Speaker Details

José Paumard

Independant (very)

Passionate about programming computers for over 20 years, Jose made his debut in assembler and C, C for SIMD parallel machines before adopting Java as an object-oriented language, indispensable to most major modern applications. He brings his expertise and capacity for analysis and synthesis to many projects, mainly in the lower layers, close to the data, but also on complex UI design, or in the browser. PhD in applied maths and computer science, assistant professor in Paris North University for 20 years, Java Champion, Java Rockstar, Jose also has a passion for education and knowledge transfer. He gives talks in major international Java conferences (JavaOne in San Francisco, Devoxx in Antwerp, Paris and London). He wrote numerous technical articles on Java technologies for Java Magazine, Oracle Technolgy Network. He writes a blog, Java le soir, French documentary source on Java technologies for thousands of french speaking developers around the world. He is a member of the french Paris Java User Group, and has been a co-organizer of the conference Devoxx France for three years.

The Sincerest Form of Flattery

Functional programmers have been saying for decades that they know the way to the future.

Clearly they've been wrong, since imperative languages are still far more popular.

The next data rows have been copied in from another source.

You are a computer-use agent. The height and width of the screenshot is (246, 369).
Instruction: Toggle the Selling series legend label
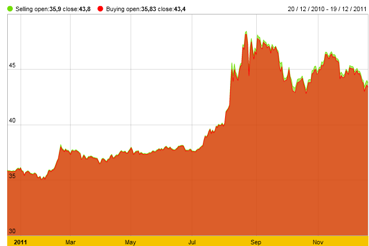click(50, 9)
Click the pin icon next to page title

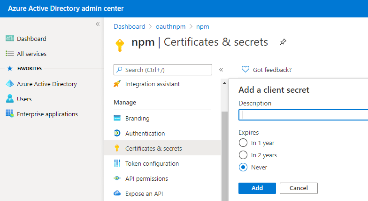coord(283,42)
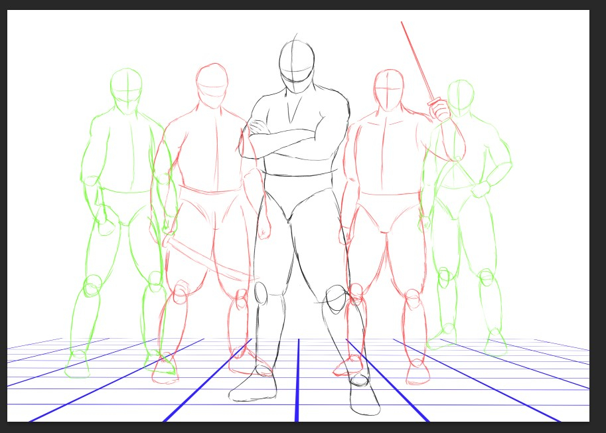Image resolution: width=606 pixels, height=433 pixels.
Task: Click the far-right green figure's head
Action: [x=461, y=96]
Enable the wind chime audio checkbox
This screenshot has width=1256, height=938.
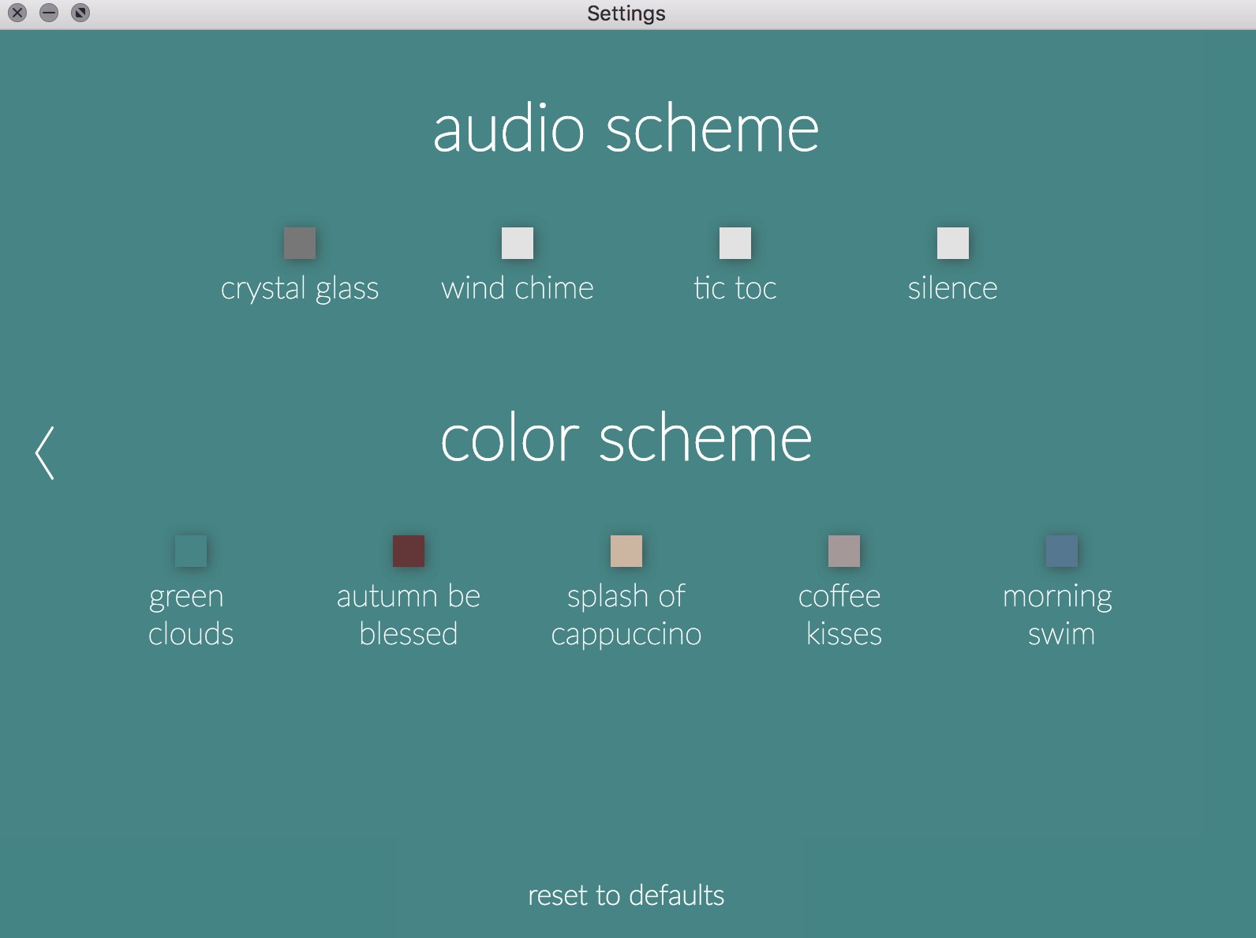point(518,243)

Clearly they've also been right, as the advantages of functional programming have become increasingly obvious. Is it possible to face both ways, and combine the two models?

Scala is one language that does this, and Java too has been on a journey, which still continues, of learning from functional languages and carefully adding features from them.

In this talk, we'll review what Java has learned from functional languages, what it can still learn, and how its added features compare to Scala's original ones.

Java Streams API
Project Coin
Functional Programming
Java Generics

Java keeps throttling up!

As it was announced, Java keeps releasing a major version every 6 months. The release train passes and brings its amount of new things. Some of the expected functionalities have already been released: a new syntax for the switch clause or a new bytecode instruction: CONSTANT_DYNAMIC. Other are still work in progress: a new way to write methods, a smart instanceof, lazy evaluated constants. Projects are progressing too.

Loom will bring new concurrent programming paradigms.

Amber is about to bring data types and new lanaguage constructs.

Valhalla can already show very promising results with formerly called value types, now called inline types.

It is hard to tell when all these things are released, but when they are ready, we will have them in less than 6 months!

We will give details about all this, with code and live demos of preview versions.

Java SE

Building your own JDK in 10 steps

The JDK is an open source project that you can download and build yourself! All the new things under work are available on Mercurial branches, that you can get and compile to test them before they are released. It allows you to play with them, see how they work, see what do the new syntaxes look like. In short: you can play now with a JDK from the future, that may never exist!

We will show how all this work, from the installation of a Ubuntu virtual machine to the execution of a home made JDK that will never be released.

Java SE

Designing functional and fluent API: example of the Visitor Pattern

Among the patterns from the GoF, the Visitor is probably the more complex to implement. One of the difficulties is that you need to implement it in your object model, leading to complex refactoring for legacy applications.

Based on the use of all the nifty tools brought by functional programming: chaining, composition, and partial application, you can implement Visitors without having to change your object model, using a functional and fluent API.

This approach can be used to implement other patterns: Builder and Validator. Using this way of designing API leads to readable and robust code, designed following the GoF patterns.